### [EXERCISE DATA]
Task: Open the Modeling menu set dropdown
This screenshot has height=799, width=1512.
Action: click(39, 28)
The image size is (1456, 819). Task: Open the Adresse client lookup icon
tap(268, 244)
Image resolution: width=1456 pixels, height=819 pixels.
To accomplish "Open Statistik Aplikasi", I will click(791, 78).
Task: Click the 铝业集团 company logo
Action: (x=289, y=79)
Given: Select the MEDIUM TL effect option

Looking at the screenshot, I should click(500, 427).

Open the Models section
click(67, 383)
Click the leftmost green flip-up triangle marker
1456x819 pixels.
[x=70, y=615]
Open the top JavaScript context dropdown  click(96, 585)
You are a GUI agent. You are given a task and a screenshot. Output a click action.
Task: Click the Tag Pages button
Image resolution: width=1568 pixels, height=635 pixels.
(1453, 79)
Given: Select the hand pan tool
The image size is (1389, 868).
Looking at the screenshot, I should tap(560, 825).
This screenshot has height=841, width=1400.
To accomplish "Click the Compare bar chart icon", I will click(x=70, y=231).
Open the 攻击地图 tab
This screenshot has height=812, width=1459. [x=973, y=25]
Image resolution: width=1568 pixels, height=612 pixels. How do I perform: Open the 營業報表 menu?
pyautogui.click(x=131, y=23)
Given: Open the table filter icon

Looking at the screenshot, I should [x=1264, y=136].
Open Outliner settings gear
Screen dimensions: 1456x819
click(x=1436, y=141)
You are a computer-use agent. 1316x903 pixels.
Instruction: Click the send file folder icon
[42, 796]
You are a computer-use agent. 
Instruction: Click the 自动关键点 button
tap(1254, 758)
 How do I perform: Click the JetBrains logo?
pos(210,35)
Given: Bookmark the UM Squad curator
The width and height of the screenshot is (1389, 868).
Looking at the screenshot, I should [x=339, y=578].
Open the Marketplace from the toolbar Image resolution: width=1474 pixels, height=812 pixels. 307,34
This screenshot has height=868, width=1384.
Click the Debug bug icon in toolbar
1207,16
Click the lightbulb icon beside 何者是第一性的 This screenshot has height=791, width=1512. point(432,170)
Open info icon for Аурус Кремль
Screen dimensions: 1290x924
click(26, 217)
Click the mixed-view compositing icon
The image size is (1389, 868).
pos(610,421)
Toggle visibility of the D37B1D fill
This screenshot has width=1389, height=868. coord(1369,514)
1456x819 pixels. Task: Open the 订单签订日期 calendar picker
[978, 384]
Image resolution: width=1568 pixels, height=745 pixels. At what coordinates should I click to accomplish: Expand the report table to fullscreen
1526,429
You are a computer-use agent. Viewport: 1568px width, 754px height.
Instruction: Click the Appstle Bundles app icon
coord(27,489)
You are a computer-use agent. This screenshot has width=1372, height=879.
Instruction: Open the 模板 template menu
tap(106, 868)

### [WORK ORDER]
From the first line to the last, transcribe the listing exactly.

### [EXERCISE OUTPUT]
Task: Open the Modeling menu set dropdown
This screenshot has height=799, width=1512.
Action: click(39, 28)
The image size is (1456, 819). Task: Open the Adresse client lookup icon
tap(268, 244)
Image resolution: width=1456 pixels, height=819 pixels.
To accomplish "Open Statistik Aplikasi", I will click(791, 78).
Task: Click the 铝业集团 company logo
Action: (x=289, y=79)
Given: Select the MEDIUM TL effect option

Looking at the screenshot, I should click(500, 427).

Open the Models section
click(67, 383)
Click the leftmost green flip-up triangle marker
1456x819 pixels.
[x=70, y=615]
Open the top JavaScript context dropdown  click(96, 585)
You are a GUI agent. You are given a task and a screenshot. Output a click action.
Task: Click the Tag Pages button
Image resolution: width=1568 pixels, height=635 pixels.
(1453, 79)
Given: Select the hand pan tool
The image size is (1389, 868).
Looking at the screenshot, I should tap(560, 825).
This screenshot has height=841, width=1400.
To accomplish "Click the Compare bar chart icon", I will click(x=70, y=231).
Open the 攻击地图 tab
This screenshot has height=812, width=1459. [x=973, y=25]
Image resolution: width=1568 pixels, height=612 pixels. How do I perform: Open the 營業報表 menu?
pyautogui.click(x=131, y=23)
Given: Open the table filter icon

Looking at the screenshot, I should [x=1264, y=136].
Open Outliner settings gear
Screen dimensions: 1456x819
click(x=1436, y=141)
You are a computer-use agent. 1316x903 pixels.
Instruction: Click the send file folder icon
[42, 796]
You are a computer-use agent. 
Instruction: Click the 自动关键点 button
tap(1254, 758)
 How do I perform: Click the JetBrains logo?
pos(210,35)
Given: Bookmark the UM Squad curator
The width and height of the screenshot is (1389, 868).
Looking at the screenshot, I should [x=339, y=578].
Open the Marketplace from the toolbar Image resolution: width=1474 pixels, height=812 pixels. 307,34
This screenshot has height=868, width=1384.
Click the Debug bug icon in toolbar
1207,16
Click the lightbulb icon beside 何者是第一性的 This screenshot has height=791, width=1512. point(432,170)
Open info icon for Аурус Кремль
Screen dimensions: 1290x924
click(26, 217)
Click the mixed-view compositing icon
The image size is (1389, 868).
pos(610,421)
Toggle visibility of the D37B1D fill
This screenshot has width=1389, height=868. coord(1369,514)
1456x819 pixels. Task: Open the 订单签订日期 calendar picker
[978, 384]
Image resolution: width=1568 pixels, height=745 pixels. At what coordinates should I click to accomplish: Expand the report table to fullscreen
1526,429
You are a computer-use agent. Viewport: 1568px width, 754px height.
Instruction: Click the Appstle Bundles app icon
coord(27,489)
You are a computer-use agent. This screenshot has width=1372, height=879.
Instruction: Open the 模板 template menu
tap(106, 868)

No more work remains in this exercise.